-- Information provided follows --
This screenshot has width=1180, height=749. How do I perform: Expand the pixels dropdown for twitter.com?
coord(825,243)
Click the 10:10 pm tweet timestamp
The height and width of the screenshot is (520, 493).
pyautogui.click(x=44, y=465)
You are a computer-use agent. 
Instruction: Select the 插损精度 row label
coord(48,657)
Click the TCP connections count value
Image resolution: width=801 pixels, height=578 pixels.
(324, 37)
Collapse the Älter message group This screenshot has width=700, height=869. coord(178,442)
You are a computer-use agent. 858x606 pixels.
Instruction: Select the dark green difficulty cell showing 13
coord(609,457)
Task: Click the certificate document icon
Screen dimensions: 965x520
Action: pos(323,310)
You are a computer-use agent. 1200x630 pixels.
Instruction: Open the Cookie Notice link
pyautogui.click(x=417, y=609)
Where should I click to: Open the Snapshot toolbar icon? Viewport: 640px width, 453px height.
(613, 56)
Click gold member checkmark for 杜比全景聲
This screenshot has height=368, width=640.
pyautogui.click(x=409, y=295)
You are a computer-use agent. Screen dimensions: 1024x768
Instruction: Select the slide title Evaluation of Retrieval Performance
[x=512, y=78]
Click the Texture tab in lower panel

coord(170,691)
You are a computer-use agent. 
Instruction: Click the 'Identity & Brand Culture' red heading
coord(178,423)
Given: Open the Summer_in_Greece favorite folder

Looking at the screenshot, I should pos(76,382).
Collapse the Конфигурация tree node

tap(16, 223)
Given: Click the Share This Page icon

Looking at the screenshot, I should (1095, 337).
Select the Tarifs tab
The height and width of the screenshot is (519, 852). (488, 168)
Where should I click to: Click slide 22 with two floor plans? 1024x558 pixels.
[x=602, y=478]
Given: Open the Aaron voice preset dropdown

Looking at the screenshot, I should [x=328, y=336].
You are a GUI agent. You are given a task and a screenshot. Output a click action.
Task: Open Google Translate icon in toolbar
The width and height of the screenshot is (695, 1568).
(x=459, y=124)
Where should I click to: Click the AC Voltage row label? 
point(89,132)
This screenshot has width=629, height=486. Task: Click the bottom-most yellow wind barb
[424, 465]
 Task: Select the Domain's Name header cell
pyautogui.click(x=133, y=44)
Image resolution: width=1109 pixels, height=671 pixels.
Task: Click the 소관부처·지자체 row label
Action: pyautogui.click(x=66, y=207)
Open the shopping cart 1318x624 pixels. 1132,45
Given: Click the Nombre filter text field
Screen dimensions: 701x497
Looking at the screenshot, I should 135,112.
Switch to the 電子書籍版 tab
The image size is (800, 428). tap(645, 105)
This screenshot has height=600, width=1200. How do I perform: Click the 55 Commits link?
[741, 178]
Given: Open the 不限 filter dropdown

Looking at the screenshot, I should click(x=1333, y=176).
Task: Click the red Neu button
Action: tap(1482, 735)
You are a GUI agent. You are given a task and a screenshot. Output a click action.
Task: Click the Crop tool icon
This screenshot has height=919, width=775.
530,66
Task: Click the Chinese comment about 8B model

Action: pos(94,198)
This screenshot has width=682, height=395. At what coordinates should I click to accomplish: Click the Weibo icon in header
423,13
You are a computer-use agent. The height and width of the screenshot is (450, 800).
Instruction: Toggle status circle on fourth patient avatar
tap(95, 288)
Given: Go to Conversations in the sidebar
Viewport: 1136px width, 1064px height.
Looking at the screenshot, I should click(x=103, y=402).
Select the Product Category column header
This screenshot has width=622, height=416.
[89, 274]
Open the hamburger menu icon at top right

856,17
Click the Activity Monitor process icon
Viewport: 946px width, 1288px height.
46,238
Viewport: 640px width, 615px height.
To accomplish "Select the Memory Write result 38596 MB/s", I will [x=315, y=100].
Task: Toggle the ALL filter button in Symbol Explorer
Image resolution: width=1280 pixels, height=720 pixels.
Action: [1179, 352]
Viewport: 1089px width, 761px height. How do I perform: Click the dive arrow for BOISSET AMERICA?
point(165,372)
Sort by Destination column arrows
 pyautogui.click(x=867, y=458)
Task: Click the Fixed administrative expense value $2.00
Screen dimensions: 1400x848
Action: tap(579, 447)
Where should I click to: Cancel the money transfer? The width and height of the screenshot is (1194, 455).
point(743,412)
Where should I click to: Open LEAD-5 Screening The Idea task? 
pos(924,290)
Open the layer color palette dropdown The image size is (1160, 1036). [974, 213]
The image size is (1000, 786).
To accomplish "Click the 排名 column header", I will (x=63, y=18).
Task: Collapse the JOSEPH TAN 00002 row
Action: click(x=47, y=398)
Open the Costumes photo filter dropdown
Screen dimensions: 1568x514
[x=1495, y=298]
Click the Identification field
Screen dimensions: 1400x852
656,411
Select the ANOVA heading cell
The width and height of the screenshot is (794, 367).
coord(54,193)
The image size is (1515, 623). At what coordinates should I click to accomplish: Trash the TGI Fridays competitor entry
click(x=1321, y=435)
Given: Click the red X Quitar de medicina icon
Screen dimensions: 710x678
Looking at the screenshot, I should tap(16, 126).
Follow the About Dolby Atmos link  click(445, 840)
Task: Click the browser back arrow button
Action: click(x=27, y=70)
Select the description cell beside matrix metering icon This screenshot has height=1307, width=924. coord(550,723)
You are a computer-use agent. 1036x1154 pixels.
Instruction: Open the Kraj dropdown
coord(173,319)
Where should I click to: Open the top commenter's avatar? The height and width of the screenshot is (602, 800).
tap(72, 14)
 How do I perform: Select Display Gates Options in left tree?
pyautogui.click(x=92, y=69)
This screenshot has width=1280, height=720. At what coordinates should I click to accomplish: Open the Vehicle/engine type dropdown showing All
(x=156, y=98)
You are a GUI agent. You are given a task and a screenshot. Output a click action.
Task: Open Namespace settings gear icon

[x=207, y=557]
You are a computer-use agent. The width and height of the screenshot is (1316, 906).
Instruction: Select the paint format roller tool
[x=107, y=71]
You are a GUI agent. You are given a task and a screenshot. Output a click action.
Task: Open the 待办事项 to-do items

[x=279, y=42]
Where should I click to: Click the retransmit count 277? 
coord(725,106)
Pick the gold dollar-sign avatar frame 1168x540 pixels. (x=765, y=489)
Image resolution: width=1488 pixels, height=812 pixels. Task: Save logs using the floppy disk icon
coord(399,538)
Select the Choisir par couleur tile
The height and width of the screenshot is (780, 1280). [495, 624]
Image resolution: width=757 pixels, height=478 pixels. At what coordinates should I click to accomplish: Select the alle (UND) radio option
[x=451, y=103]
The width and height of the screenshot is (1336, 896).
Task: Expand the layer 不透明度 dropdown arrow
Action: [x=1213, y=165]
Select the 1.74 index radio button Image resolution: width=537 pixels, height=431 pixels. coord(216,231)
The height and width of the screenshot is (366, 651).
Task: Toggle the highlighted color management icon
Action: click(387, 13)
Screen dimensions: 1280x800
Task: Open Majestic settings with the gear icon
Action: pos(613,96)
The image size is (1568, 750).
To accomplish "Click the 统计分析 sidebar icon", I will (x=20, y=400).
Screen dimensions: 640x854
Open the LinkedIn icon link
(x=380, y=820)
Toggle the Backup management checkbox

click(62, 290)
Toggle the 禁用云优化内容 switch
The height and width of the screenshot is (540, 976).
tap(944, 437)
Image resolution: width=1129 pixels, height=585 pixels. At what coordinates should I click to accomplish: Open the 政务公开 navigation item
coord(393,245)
-- Information provided concluded --
**Your instructions**
Every entry shown above should be written out again without a single difference.

**Response to this exercise**
This screenshot has width=1180, height=749. How do I perform: Expand the pixels dropdown for twitter.com?
coord(825,243)
Click the 10:10 pm tweet timestamp
The height and width of the screenshot is (520, 493).
pyautogui.click(x=44, y=465)
You are a computer-use agent. 
Instruction: Select the 插损精度 row label
coord(48,657)
Click the TCP connections count value
Image resolution: width=801 pixels, height=578 pixels.
(324, 37)
Collapse the Älter message group This screenshot has width=700, height=869. coord(178,442)
You are a computer-use agent. 858x606 pixels.
Instruction: Select the dark green difficulty cell showing 13
coord(609,457)
Task: Click the certificate document icon
Screen dimensions: 965x520
Action: pos(323,310)
You are a computer-use agent. 1200x630 pixels.
Instruction: Open the Cookie Notice link
pyautogui.click(x=417, y=609)
Where should I click to: Open the Snapshot toolbar icon? Viewport: 640px width, 453px height.
(613, 56)
Click gold member checkmark for 杜比全景聲
This screenshot has height=368, width=640.
pyautogui.click(x=409, y=295)
You are a computer-use agent. Screen dimensions: 1024x768
Instruction: Select the slide title Evaluation of Retrieval Performance
[x=512, y=78]
Click the Texture tab in lower panel

coord(170,691)
You are a computer-use agent. 
Instruction: Click the 'Identity & Brand Culture' red heading
coord(178,423)
Given: Open the Summer_in_Greece favorite folder

Looking at the screenshot, I should pos(76,382).
Collapse the Конфигурация tree node

tap(16, 223)
Given: Click the Share This Page icon

Looking at the screenshot, I should (1095, 337).
Select the Tarifs tab
The height and width of the screenshot is (519, 852). (488, 168)
Where should I click to: Click slide 22 with two floor plans? 1024x558 pixels.
[x=602, y=478]
Given: Open the Aaron voice preset dropdown

Looking at the screenshot, I should [x=328, y=336].
You are a GUI agent. You are given a task and a screenshot. Output a click action.
Task: Open Google Translate icon in toolbar
The width and height of the screenshot is (695, 1568).
(x=459, y=124)
Where should I click to: Click the AC Voltage row label? 
point(89,132)
This screenshot has width=629, height=486. Task: Click the bottom-most yellow wind barb
[424, 465]
 Task: Select the Domain's Name header cell
pyautogui.click(x=133, y=44)
Image resolution: width=1109 pixels, height=671 pixels.
Task: Click the 소관부처·지자체 row label
Action: pyautogui.click(x=66, y=207)
Open the shopping cart 1318x624 pixels. 1132,45
Given: Click the Nombre filter text field
Screen dimensions: 701x497
Looking at the screenshot, I should 135,112.
Switch to the 電子書籍版 tab
The image size is (800, 428). tap(645, 105)
This screenshot has height=600, width=1200. How do I perform: Click the 55 Commits link?
[741, 178]
Given: Open the 不限 filter dropdown

Looking at the screenshot, I should click(x=1333, y=176).
Task: Click the red Neu button
Action: tap(1482, 735)
You are a GUI agent. You are given a task and a screenshot. Output a click action.
Task: Click the Crop tool icon
This screenshot has height=919, width=775.
530,66
Task: Click the Chinese comment about 8B model

Action: pos(94,198)
This screenshot has width=682, height=395. At what coordinates should I click to accomplish: Click the Weibo icon in header
423,13
You are a computer-use agent. The height and width of the screenshot is (450, 800).
Instruction: Toggle status circle on fourth patient avatar
tap(95, 288)
Given: Go to Conversations in the sidebar
Viewport: 1136px width, 1064px height.
Looking at the screenshot, I should click(x=103, y=402).
Select the Product Category column header
This screenshot has width=622, height=416.
[89, 274]
Open the hamburger menu icon at top right

856,17
Click the Activity Monitor process icon
Viewport: 946px width, 1288px height.
46,238
Viewport: 640px width, 615px height.
To accomplish "Select the Memory Write result 38596 MB/s", I will [x=315, y=100].
Task: Toggle the ALL filter button in Symbol Explorer
Image resolution: width=1280 pixels, height=720 pixels.
Action: [1179, 352]
Viewport: 1089px width, 761px height. How do I perform: Click the dive arrow for BOISSET AMERICA?
point(165,372)
Sort by Destination column arrows
 pyautogui.click(x=867, y=458)
Task: Click the Fixed administrative expense value $2.00
Screen dimensions: 1400x848
Action: tap(579, 447)
Where should I click to: Cancel the money transfer? The width and height of the screenshot is (1194, 455).
point(743,412)
Where should I click to: Open LEAD-5 Screening The Idea task? 
pos(924,290)
Open the layer color palette dropdown The image size is (1160, 1036). [974, 213]
The image size is (1000, 786).
To accomplish "Click the 排名 column header", I will (x=63, y=18).
Task: Collapse the JOSEPH TAN 00002 row
Action: click(x=47, y=398)
Open the Costumes photo filter dropdown
Screen dimensions: 1568x514
[x=1495, y=298]
Click the Identification field
Screen dimensions: 1400x852
656,411
Select the ANOVA heading cell
The width and height of the screenshot is (794, 367).
coord(54,193)
The image size is (1515, 623). At what coordinates should I click to accomplish: Trash the TGI Fridays competitor entry
click(x=1321, y=435)
Given: Click the red X Quitar de medicina icon
Screen dimensions: 710x678
Looking at the screenshot, I should tap(16, 126).
Follow the About Dolby Atmos link  click(445, 840)
Task: Click the browser back arrow button
Action: click(x=27, y=70)
Select the description cell beside matrix metering icon This screenshot has height=1307, width=924. coord(550,723)
You are a computer-use agent. 1036x1154 pixels.
Instruction: Open the Kraj dropdown
coord(173,319)
Where should I click to: Open the top commenter's avatar? The height and width of the screenshot is (602, 800).
tap(72, 14)
 How do I perform: Select Display Gates Options in left tree?
pyautogui.click(x=92, y=69)
This screenshot has width=1280, height=720. At what coordinates should I click to accomplish: Open the Vehicle/engine type dropdown showing All
(x=156, y=98)
You are a GUI agent. You are given a task and a screenshot. Output a click action.
Task: Open Namespace settings gear icon

[x=207, y=557]
You are a computer-use agent. The width and height of the screenshot is (1316, 906).
Instruction: Select the paint format roller tool
[x=107, y=71]
You are a GUI agent. You are given a task and a screenshot. Output a click action.
Task: Open the 待办事项 to-do items

[x=279, y=42]
Where should I click to: Click the retransmit count 277? 
coord(725,106)
Pick the gold dollar-sign avatar frame 1168x540 pixels. (x=765, y=489)
Image resolution: width=1488 pixels, height=812 pixels. Task: Save logs using the floppy disk icon
coord(399,538)
Select the Choisir par couleur tile
The height and width of the screenshot is (780, 1280). [495, 624]
Image resolution: width=757 pixels, height=478 pixels. At what coordinates should I click to accomplish: Select the alle (UND) radio option
[x=451, y=103]
The width and height of the screenshot is (1336, 896).
Task: Expand the layer 不透明度 dropdown arrow
Action: [x=1213, y=165]
Select the 1.74 index radio button Image resolution: width=537 pixels, height=431 pixels. coord(216,231)
The height and width of the screenshot is (366, 651).
Task: Toggle the highlighted color management icon
Action: click(387, 13)
Screen dimensions: 1280x800
Task: Open Majestic settings with the gear icon
Action: pos(613,96)
The image size is (1568, 750).
To accomplish "Click the 统计分析 sidebar icon", I will (x=20, y=400).
Screen dimensions: 640x854
Open the LinkedIn icon link
(x=380, y=820)
Toggle the Backup management checkbox

click(62, 290)
Toggle the 禁用云优化内容 switch
The height and width of the screenshot is (540, 976).
tap(944, 437)
Image resolution: width=1129 pixels, height=585 pixels. At what coordinates should I click to accomplish: Open the 政务公开 navigation item
coord(393,245)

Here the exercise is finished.